Encrypting SQLite - sqlite

I am going to write my own encryption, but would like to discuss some internals. Should be employed on several mobile platforms - iOS, Android, WP7 with desktop serving more or less as a test platform.
Let's start first with brief characteristics of existing solutions:
SQLite standard (commercial) SEE extension - I have no idea how it works internally and how it co-operates with mentioned mobile platforms.
System.data.sqlite (Windows only): RC4 encyption of the complete DB, ECB mode. They encrypt also DB header, which occasionally (0.01% chance) leads to DB corruption.*) Additional advantage: They use SQLite amalgamation distribution.
SqlCipher (openssl, i.e. several platforms): Selectable encryption scheme. They encrypt whole DB. CBC mode (I think), random IV vector. Because of this, they must modify page parameters (size + reserved space to store IV). They realized the problems related to unencrypted reading of the DB header and tried to introduce workarounds, yet the solution is unsatisfactory. Additional disadvantage: They use SQLite3 source tree. (Which - on the other hand - enables additional features, i.e. fine tuning of the encryption parameters using special pragmas.)
Based on my own analysis I think the following could be a good solution that would not suffer above mentioned problems:
Encrypting whole DB except the DB header.
ECB mode: Sounds risky, but after briefly looking at the DB format I cannot imagine how this could be exploited for an attack.
AES128?
Implementation on top of the SQLite amalgamation (similarly as system.data.sqlite)
I'd like to discuss possible problems of this encryption scheme.
*) Due to SQLite reading DB header without decryption. Due to RC4 (a stream cipher) this problem will manifest at the very first use only. AES would be a lot more dangerous as every "live" DB would sooner or later face this problem.
EDITED - case of VFS-based encryption
Above mentioned methods use codec-based methodology endorsed by sqlite.org. It is a set of 3 callbacks, the most important being this one:
void *(*xCodec)(void *iCtx, void *data, Pgno pgno, int mode)
This callback is used at SQLite discretion for encrypting/decrypting data read from/written to the disk. The data is exchanged page by page. (Page is a multiple of 512 By.)
Alternative option is to use VFS. VFS is a set of callbacks used for low-level OS-services. Among them there are several file-related services, e.g. xOpen/xSeek/xRead/xWrite/xClose. In particular, here are the methods used for data exchange
int (*xRead)(sqlite3_file*, void*, int iAmt, sqlite3_int64 iOfst);
int (*xWrite)(sqlite3_file*, const void*, int iAmt, sqlite3_int64 iOfst);
Data size in these calls ranges from 4 By (frequent case) to the DB page size. If you want to use a block cipher (what else to use?), then you need to organize underlying block cache. I cannot imagine an implementation that would be as safe and as efficient as SQLite built-in transactions.
Second problem: VFS implementation is platform-dependent. Android/iOS/WP7/desktop all use different sources, i.e. VFS-based encryption would have to be implemented platform-by-platform.
Next problem is a more subtle: Platform may use VFS calls to realize file locks. These uses must not be encrypted. More over, shared locks must not be buffered. In other words, encryption at the VFS level might compromise locking functionality.
EDITED - plaintext attack on VFS-based encryption
I realized this later: DB header starts with fixed string "SQLite format 3" and the header contains a lot of other fixed byte values. This opens the door for known plaintext attacks (KPA).
This is mainly the problem of VFS-based encryption as it does not have the info that the DB header is being encrypted.
System.data.sqlite has also this problem as it encrypts (RC4) also the DB header.
SqlCipher overwrites hdr string with salt used to convert password to the key. Moreover, it uses by default AES, hence KPA attack presents no danger.
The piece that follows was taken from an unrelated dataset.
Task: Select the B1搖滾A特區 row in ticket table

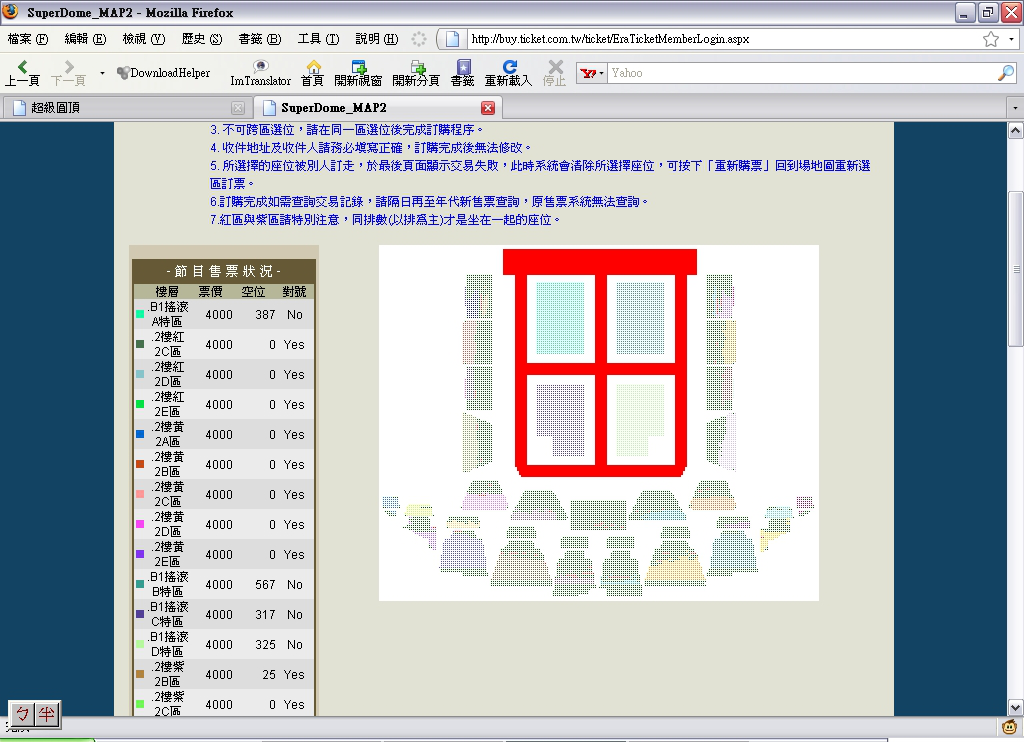Action: pos(225,314)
You don't need to hack db format or sqlite source code. SQLite exposes virtual file-system (vfs) API, which can be used to wrap file system (or another vfs) with encryption layer which encrypts/decrypts pages on the fly. When I did that it turned out to be very simple task, just hundred lines of code or so. This way whole DB will be encrypted, including journal file, and it is completely transparent to any client code. With typical page size of 1024, almost any known block cipher can be used. From what I can conclude from their docs, this is exactly what SQLCipher does.
Regarding the 'problems' you see:
You don't need to reimplement file system support, you can wrap around the default VFS. So no problems with locks or platform-dependence.
SQLite's default OS backend is also VFS, there is no overhead for using VFS except that you add.
You don't need block cache. Of course you will have to read whole block when it asks for just 4 bytes, but don't cache it, it will never be read again. SQLite has its own cache to prevent that (Pager module).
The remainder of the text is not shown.